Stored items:
- Opening Delimiter -

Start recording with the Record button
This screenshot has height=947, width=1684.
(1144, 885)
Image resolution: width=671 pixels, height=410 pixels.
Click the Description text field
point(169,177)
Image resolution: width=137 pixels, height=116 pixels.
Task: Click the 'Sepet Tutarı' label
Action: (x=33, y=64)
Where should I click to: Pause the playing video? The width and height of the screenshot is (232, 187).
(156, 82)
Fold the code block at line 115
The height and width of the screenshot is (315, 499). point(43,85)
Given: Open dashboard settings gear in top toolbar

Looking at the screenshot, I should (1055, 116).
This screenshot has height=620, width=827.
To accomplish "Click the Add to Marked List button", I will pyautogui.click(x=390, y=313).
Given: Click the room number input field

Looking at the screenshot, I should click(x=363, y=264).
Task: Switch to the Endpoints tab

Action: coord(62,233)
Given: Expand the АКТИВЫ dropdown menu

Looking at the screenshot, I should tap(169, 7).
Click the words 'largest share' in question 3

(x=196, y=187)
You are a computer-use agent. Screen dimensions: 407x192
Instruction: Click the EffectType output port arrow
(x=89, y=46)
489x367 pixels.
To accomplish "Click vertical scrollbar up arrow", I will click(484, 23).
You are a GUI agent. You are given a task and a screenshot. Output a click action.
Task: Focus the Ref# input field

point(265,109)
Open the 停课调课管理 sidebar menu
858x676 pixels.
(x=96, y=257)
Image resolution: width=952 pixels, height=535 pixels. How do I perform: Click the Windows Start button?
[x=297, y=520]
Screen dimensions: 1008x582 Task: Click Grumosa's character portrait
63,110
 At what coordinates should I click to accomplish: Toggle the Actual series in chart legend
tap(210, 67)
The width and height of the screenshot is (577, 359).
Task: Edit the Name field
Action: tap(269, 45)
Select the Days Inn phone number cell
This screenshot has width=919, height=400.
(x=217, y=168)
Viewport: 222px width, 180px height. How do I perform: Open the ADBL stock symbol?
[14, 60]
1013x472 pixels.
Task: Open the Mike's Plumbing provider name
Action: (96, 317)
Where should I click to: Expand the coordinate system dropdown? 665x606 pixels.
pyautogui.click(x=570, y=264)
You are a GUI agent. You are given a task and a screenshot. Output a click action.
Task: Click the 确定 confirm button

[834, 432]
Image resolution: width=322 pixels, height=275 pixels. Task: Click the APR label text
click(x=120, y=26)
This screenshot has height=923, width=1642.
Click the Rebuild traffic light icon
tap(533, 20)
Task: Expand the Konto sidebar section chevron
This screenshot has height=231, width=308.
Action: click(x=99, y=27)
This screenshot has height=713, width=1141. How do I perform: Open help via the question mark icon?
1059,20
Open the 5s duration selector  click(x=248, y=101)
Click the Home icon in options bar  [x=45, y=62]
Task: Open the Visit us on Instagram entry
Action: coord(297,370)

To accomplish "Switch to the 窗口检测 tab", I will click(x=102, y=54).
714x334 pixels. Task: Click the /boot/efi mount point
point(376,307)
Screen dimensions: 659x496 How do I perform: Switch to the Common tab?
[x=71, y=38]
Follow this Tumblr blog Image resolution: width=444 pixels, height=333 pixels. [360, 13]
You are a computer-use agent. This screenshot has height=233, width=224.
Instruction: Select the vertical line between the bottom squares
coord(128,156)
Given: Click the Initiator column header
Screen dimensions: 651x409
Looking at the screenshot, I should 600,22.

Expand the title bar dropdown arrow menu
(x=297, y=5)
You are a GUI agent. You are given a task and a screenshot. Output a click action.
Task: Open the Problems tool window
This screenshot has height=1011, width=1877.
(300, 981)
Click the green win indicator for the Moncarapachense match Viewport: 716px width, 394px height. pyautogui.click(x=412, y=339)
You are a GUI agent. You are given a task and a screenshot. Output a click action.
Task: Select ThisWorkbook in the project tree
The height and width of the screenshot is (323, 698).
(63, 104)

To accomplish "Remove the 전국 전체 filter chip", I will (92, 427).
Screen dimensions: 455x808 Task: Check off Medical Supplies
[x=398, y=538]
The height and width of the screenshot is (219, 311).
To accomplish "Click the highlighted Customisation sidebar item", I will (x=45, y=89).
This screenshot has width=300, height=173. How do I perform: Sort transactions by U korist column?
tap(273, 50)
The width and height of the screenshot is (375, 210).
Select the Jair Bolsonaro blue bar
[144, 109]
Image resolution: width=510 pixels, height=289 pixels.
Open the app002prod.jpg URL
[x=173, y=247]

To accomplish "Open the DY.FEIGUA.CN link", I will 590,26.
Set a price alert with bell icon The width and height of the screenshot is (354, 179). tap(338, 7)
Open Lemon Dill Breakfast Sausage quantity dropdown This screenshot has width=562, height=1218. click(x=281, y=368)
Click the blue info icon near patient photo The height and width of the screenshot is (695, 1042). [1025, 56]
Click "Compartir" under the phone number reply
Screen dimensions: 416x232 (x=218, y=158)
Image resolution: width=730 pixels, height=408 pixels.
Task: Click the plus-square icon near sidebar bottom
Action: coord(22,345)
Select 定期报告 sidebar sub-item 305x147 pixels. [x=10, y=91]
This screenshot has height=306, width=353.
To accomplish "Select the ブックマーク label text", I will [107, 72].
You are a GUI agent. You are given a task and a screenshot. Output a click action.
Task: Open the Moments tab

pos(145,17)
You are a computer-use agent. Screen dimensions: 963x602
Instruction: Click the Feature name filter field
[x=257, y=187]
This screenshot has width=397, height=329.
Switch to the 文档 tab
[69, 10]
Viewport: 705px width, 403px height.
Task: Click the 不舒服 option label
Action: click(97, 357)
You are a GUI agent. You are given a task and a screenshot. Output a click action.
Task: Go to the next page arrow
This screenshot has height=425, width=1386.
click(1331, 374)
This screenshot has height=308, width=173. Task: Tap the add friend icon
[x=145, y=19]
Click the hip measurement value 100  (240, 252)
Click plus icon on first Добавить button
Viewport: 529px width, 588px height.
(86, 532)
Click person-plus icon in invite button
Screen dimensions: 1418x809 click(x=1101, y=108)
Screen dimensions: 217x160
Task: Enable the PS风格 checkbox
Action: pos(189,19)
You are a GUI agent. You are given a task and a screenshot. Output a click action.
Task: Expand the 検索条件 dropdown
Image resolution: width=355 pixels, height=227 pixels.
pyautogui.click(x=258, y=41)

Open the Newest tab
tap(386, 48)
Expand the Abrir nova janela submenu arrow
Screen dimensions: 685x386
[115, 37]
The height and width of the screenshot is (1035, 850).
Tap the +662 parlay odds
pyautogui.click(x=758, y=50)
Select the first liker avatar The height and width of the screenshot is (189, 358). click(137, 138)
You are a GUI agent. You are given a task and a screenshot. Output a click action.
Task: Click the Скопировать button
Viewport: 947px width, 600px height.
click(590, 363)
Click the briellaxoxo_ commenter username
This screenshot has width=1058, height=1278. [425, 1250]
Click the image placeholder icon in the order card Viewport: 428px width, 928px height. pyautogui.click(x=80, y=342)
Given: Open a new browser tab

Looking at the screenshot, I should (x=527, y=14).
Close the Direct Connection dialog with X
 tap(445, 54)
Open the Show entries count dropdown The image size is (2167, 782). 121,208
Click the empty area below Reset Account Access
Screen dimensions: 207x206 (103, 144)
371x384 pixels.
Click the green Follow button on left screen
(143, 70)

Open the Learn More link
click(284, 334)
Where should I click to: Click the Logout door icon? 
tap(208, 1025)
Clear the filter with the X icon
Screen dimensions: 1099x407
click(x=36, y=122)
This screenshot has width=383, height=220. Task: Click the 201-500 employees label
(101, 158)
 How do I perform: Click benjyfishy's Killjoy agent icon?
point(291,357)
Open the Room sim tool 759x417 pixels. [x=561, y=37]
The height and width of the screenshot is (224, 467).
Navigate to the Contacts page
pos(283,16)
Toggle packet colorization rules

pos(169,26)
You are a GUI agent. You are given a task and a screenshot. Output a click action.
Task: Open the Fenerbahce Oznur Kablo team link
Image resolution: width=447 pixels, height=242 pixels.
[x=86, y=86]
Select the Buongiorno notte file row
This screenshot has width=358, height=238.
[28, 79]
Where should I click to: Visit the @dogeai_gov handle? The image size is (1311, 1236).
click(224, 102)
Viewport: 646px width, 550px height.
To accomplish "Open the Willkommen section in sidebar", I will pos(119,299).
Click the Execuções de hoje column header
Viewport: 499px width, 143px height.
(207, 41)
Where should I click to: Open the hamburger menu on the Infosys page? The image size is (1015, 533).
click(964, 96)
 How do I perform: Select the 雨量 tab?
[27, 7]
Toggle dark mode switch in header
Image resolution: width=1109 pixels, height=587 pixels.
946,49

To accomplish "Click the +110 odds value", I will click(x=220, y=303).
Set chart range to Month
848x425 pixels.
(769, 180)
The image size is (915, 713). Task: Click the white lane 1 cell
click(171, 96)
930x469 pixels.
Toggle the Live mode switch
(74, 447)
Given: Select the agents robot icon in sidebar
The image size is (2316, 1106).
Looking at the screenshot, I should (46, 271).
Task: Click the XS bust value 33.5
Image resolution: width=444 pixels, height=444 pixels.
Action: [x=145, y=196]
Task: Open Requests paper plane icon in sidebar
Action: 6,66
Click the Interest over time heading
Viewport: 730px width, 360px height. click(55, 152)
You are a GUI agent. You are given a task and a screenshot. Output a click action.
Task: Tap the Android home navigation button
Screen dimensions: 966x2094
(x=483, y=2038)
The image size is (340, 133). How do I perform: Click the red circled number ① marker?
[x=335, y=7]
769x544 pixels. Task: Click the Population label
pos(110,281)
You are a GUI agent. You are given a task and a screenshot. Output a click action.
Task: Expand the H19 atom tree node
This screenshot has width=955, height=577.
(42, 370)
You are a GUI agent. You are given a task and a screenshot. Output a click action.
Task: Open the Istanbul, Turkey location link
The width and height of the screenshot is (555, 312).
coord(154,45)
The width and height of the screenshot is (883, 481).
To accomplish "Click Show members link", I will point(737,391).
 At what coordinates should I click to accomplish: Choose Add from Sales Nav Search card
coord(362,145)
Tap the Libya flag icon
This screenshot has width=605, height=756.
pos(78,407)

- Closing Delimiter -

Determine how many lines above have the string "Show" and output nothing besides the count.

■ ANSWER AREA
2